The Debate Over the "Underrepresentation" of Women Opinion Writers:

Dahlia Lithwick (Slate) has an excellent piece on the subject, as does Anne Applebaum (thanks to InstaPundit for the latter link). Here's a particularly interesting excerpt:

There are at least a dozen ways to parse and think through the acknowledged underrepresentation of women opinion writers, and yet -- to the extent that we are having a national conversation on the topic -- it is a conversation so far almost wholly lacking the voices of men. . . . The smartest male columnists in the country . . . are not willing to turn that massive store of their brainpower to the equally hard issue of what an opinion page is meant to represent; whether the gender discrepancy here is due to prejudice, socialization, or innate differences between men and women, or some combination thereof; and whether, beyond the crude tools of affirmative action, there is any useful remedy.

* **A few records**
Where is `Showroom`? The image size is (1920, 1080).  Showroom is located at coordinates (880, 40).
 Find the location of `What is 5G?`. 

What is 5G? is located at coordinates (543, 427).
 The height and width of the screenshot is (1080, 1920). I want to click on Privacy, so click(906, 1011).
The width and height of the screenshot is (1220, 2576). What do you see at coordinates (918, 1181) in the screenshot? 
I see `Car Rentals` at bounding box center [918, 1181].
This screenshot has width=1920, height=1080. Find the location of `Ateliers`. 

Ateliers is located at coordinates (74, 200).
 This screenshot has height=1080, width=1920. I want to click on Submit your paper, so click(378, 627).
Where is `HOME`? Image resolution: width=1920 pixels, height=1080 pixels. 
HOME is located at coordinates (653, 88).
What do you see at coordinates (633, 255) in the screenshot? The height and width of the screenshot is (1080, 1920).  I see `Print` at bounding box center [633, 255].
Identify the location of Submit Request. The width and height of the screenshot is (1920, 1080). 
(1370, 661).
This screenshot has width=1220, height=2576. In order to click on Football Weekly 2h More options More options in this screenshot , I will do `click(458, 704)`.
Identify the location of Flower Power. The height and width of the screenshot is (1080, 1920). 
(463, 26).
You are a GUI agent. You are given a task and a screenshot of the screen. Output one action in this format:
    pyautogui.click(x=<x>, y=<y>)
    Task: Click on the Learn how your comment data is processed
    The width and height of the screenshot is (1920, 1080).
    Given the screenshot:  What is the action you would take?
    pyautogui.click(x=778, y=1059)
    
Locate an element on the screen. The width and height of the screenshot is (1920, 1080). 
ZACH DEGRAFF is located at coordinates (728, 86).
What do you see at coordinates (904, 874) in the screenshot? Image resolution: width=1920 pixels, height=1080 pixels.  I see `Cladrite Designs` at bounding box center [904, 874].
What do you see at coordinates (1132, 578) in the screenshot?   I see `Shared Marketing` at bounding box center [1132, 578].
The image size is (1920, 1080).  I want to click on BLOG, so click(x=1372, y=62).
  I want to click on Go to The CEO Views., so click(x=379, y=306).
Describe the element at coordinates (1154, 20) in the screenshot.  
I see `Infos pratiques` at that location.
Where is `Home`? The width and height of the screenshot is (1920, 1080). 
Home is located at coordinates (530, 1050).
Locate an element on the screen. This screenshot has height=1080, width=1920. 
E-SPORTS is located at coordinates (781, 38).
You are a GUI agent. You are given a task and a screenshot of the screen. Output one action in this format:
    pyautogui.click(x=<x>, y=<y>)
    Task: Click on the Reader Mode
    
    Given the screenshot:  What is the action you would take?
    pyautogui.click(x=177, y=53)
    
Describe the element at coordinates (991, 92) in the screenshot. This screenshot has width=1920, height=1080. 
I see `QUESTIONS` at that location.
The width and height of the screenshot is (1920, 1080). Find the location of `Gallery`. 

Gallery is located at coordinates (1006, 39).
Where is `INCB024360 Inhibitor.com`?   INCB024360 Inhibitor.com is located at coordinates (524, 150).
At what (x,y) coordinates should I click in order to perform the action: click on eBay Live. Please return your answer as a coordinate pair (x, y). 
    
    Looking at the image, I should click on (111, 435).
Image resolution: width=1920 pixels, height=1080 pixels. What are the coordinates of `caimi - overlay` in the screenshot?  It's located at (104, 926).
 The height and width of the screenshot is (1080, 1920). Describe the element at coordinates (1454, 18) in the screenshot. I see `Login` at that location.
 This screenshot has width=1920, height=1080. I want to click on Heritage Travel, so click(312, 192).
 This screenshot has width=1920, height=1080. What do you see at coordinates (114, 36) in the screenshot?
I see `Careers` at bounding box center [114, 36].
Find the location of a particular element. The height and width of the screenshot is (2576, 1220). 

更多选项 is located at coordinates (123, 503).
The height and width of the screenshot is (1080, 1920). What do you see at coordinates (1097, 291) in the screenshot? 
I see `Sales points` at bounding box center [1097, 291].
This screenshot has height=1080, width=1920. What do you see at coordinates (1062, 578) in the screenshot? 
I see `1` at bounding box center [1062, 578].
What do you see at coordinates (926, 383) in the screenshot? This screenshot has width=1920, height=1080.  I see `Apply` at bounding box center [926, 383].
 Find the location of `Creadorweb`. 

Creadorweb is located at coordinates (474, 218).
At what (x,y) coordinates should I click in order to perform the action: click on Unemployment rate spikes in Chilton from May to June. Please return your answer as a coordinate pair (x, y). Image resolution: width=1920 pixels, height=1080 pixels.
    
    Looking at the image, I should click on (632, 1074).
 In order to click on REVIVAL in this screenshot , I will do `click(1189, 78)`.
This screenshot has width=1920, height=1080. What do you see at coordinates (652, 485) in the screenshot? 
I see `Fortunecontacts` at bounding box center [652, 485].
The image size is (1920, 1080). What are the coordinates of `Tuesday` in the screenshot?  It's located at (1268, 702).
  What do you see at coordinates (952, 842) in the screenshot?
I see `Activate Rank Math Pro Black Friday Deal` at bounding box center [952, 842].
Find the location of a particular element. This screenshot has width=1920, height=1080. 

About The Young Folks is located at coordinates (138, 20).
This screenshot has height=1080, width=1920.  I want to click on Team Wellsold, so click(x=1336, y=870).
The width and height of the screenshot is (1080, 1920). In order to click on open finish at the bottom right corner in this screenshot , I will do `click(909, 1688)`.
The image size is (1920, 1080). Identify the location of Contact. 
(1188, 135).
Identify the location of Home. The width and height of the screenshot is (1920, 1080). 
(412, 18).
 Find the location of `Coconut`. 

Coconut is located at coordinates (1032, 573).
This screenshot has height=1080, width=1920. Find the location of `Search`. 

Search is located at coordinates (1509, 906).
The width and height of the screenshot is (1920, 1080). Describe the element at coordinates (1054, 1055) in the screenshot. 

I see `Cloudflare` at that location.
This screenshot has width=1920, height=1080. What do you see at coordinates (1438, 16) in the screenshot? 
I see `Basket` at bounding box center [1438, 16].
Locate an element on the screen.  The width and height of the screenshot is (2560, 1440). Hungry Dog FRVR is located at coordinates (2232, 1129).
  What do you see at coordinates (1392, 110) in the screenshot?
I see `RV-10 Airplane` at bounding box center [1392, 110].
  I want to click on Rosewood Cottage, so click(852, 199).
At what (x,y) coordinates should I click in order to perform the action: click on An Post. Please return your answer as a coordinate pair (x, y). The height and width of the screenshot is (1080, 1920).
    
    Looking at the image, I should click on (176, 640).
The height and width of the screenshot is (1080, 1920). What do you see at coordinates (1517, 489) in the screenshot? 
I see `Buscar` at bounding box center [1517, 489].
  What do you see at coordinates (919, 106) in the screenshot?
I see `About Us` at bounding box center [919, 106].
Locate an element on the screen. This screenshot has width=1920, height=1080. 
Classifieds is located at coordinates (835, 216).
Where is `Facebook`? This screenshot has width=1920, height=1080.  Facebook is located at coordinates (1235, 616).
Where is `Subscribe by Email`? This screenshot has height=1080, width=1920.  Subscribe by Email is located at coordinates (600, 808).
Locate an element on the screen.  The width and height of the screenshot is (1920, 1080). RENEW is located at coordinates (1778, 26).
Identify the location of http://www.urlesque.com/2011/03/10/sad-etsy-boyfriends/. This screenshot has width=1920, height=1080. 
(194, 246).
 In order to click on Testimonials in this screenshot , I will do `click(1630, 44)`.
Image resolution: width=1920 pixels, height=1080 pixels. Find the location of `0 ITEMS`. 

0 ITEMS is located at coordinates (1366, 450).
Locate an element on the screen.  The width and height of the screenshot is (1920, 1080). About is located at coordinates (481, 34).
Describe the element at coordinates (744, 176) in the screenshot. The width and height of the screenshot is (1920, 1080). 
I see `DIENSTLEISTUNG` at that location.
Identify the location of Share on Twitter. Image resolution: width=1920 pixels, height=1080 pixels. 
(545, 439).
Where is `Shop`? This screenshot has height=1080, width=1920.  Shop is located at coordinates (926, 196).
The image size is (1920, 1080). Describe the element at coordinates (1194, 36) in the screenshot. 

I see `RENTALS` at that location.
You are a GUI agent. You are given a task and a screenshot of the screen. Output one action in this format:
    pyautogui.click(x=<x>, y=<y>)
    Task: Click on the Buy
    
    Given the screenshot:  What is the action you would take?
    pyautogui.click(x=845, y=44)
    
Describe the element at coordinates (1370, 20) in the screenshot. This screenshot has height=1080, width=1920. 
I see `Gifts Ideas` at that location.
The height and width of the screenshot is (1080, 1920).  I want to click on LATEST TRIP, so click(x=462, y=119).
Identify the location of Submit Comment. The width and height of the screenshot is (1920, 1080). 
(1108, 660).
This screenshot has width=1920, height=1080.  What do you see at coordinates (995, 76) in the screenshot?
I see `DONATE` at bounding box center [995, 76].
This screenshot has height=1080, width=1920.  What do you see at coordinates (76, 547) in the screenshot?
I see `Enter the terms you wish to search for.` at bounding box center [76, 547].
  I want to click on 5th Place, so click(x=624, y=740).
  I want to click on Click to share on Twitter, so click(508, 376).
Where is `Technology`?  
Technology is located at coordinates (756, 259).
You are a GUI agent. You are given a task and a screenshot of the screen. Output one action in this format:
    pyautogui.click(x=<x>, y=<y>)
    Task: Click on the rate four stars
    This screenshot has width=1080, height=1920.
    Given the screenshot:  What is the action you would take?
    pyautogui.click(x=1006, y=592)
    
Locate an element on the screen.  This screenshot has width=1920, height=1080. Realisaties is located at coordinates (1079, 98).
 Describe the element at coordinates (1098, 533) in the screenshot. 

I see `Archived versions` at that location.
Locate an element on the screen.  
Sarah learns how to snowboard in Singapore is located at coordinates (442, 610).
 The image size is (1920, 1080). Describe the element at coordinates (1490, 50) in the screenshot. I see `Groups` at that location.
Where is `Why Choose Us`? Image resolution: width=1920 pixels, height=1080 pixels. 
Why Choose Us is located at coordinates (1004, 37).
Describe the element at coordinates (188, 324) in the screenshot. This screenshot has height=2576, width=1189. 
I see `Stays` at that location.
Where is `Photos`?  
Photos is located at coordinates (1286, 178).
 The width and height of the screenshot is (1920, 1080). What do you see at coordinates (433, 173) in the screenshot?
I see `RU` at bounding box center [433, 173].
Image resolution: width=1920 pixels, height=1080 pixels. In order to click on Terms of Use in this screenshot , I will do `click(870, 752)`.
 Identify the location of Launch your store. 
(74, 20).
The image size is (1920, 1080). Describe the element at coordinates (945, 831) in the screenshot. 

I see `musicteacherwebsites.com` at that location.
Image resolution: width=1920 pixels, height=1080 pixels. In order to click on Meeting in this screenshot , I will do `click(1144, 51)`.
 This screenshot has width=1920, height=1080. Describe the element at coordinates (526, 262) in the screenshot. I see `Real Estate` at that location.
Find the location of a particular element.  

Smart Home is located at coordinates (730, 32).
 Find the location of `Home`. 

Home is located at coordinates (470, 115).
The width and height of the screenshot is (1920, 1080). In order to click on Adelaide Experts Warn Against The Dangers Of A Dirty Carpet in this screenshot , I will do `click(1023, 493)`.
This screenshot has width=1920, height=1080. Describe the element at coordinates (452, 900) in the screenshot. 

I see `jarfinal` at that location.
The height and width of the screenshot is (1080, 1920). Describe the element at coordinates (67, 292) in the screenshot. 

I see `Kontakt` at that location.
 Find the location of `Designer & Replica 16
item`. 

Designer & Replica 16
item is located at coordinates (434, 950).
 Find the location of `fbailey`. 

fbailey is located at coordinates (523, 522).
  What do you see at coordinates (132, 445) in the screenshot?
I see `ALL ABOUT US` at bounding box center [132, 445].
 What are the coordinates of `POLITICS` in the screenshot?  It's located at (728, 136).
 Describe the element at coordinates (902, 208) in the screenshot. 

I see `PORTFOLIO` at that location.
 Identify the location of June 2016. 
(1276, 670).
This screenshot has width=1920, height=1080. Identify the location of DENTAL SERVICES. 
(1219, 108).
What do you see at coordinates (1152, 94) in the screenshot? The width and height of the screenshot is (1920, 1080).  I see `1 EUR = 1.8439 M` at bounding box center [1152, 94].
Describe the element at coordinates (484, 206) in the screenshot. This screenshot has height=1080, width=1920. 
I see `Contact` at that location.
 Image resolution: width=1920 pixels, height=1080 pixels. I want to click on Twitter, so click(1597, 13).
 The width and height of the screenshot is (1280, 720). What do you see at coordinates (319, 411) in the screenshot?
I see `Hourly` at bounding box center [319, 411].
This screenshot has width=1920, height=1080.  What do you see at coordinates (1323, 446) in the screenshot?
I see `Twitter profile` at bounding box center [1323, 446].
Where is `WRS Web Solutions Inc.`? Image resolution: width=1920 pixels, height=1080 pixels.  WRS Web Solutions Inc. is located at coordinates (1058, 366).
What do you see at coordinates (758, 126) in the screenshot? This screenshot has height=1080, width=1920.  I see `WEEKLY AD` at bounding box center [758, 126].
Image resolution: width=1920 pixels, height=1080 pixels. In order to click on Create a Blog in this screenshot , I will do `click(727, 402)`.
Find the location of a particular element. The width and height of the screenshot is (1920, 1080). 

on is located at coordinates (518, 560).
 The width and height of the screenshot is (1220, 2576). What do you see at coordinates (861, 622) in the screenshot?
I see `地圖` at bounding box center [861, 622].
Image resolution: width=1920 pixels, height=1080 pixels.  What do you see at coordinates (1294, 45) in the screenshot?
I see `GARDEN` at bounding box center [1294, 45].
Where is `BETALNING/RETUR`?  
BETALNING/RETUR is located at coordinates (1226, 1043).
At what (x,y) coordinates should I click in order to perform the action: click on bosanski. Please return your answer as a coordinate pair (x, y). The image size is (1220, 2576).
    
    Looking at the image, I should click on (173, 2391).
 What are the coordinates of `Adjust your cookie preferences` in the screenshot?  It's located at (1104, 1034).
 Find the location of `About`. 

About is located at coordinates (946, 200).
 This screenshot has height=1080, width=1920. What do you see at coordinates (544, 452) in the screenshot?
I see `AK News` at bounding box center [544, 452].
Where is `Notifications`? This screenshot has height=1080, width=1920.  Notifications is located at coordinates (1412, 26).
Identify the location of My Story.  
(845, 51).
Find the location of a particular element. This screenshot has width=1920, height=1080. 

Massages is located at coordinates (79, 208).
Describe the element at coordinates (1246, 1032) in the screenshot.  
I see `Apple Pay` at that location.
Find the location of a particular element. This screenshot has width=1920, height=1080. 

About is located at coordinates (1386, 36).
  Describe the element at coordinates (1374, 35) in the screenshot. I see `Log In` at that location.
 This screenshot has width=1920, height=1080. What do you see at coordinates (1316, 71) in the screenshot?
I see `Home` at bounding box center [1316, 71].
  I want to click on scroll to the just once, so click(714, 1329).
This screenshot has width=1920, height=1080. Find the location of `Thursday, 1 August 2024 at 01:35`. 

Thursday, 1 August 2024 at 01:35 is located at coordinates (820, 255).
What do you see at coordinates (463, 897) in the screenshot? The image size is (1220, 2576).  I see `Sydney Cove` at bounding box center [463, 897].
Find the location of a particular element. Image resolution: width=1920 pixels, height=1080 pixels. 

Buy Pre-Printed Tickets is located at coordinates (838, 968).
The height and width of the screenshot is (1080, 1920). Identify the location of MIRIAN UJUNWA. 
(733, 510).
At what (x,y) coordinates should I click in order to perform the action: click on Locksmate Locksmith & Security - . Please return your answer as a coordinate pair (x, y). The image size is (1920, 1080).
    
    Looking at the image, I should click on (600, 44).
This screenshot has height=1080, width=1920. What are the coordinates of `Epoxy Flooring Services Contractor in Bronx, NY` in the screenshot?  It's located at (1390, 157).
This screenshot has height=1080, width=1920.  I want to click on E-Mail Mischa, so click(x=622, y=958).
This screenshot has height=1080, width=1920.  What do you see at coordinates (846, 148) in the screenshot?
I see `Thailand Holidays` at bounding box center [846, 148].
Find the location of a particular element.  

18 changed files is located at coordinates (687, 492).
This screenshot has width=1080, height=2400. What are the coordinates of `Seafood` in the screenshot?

* **Instruction 1**
Copy out the part of the post on women opinion writers that opens with the words containing "There are at" and closes with "any useful remedy.".
* **Instruction 2**
Summarize the post on women opinion writers in two sentences.
The records have no role in this.

* **Task answer 1**
There are at least a dozen ways to parse and think through the acknowledged underrepresentation of women opinion writers, and yet -- to the extent that we are having a national conversation on the topic -- it is a conversation so far almost wholly lacking the voices of men. . . . The smartest male columnists in the country . . . are not willing to turn that massive store of their brainpower to the equally hard issue of what an opinion page is meant to represent; whether the gender discrepancy here is due to prejudice, socialization, or innate differences between men and women, or some combination thereof; and whether, beyond the crude tools of affirmative action, there is any useful remedy.

* **Task answer 2**
The post praises pieces by Dahlia Lithwick in Slate and by Anne Applebaum on the underrepresentation of women opinion writers. Its excerpt argues that the national conversation on the topic has almost wholly lacked men's voices, and that the smartest male columnists have not taken up what an opinion page should represent, whether the gender gap comes from prejudice, socialization, innate differences, or a combination, and whether any useful remedy exists beyond affirmative action.